Ovando didn’t stop there. He courted military cooperation from neighboring countries. If Che was indeed in Bolivia, he was a threat to its neighbors, too. Argentina sent arms and ammunition to replace Bolivia’s Chaco War–vintage Mauser rifles. Brazil promised a major shipment of combat rations, which would help solve the troops’ supply problems in the operations area. Intelligence agencies agreed to increase surveillance on the common borders to detect and track guerrilla movements.
And to stop the incessant rumors, Ovando decreed that only the military high command could make statements about the insurgency. All news would come through official communiqués. No other information was to be released.
Barrientos made another bold move: He declared military law. He outlawed the Communist Party of Bolivia and the Revolutionary Workers’ Party and arrested forty-one of their leaders. Barrientos wasn’t going to allow them to support the guerrillas. He also took the opportunity to crack down on labor unions. He kept track of the information flowing from the notebooks found in the parked Jeep—police had rounded up anyone whose name was listed there, and the interrogation transcripts were delivered to the president’s office every day. Bolivia suddenly seemed to teem with Communists.
The president next considered forming a military “hit squad”—a group of forty or fifty young officers charged with sneaking into the jungles on a top-secret mission to kill guerrilla fighters. But U.S. officials in La Paz feared the group might morph into a palace guard, a private army dedicated to keeping Barrientos in powe
r. They rejected the plan, saying the Second Ranger Battalion was being trained for that very reason: to destroy the guerrillas.
Then Barrientos seized on another solution: napalm. Inquiries went to Argentina, saying the Bolivian government might buy enough of the incendiary bombs to defoliate the forest along the Rio Nancahuazu.

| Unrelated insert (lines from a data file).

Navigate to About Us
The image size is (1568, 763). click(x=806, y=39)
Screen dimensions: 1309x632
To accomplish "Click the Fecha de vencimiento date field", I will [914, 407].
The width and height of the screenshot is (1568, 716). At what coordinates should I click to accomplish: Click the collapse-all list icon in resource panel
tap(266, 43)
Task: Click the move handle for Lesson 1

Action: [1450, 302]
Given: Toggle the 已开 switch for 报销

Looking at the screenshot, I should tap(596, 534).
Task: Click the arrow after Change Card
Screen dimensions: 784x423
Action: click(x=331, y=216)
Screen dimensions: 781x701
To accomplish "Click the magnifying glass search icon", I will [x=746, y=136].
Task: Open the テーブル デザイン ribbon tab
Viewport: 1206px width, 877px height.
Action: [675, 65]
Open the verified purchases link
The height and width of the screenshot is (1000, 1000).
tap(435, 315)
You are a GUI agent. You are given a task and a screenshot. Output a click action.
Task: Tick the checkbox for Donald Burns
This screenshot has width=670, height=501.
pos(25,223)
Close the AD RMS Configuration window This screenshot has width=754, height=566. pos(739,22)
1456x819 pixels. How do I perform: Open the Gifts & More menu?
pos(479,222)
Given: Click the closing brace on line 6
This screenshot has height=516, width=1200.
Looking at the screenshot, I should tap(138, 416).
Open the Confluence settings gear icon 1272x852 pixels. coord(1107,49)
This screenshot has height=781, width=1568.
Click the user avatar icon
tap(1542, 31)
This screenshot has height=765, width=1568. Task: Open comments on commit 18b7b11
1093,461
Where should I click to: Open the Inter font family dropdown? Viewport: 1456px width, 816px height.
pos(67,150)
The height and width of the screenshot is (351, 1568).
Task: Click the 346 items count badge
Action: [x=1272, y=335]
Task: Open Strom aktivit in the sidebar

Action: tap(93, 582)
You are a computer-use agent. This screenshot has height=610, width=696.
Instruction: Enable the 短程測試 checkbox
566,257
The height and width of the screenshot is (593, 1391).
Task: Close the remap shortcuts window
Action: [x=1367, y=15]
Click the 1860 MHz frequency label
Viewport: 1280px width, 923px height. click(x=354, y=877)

An appalled Henderson quashed that plan and told Barrientos it was “unacceptable.” As another American diplomat told the London Times: “We are certainly not going to supply means for Bolivian hotheads to start bombing and napalming villages or even suspected guerrilla hideaways. Civilians would inevitably be killed, and we have a long experience that this inevitably produces a stream of recruits for the guerrillas.”
Barrientos was embarrassed and angry with Henderson, and called him to a meeting at the presidential palace in La Paz. Henderson stood his ground. He believed in speaking his mind—even if it meant offending high-ranking officials of host nations or members of the U.S. diplomatic corps.
Henderson was tall and thin with a square jaw, silver hair, and high cheekbones. In his tailored Brooks Brothers suits he looked like a powerful business executive. He was born in Weston, Massachusetts, his father a hardworking carpenter and military man who served in the Philippines insurrection (1899–1902), the Mexican border campaign of 1916, and later World War I. He infused his son with stories of war and travel in foreign lands. Henderson’s uncle spent years as a mining engineer in Latin America, and filled the boy’s head with similar tales of adventure.
Like Shelton, Henderson attended public schools and worked odds jobs to get by. When one of his high school teachers saw him working at a gas station, he helped the bright young man get a scholarship to Boston University. That was the beginning of Henderson’s career. After graduating, he attended the Fletcher School of Law and Diplomacy at Tufts University. He was twenty-seven when he took the Foreign Service examination in 1941. He learned he had passed on the day before the Japanese attacked Pearl Harbor.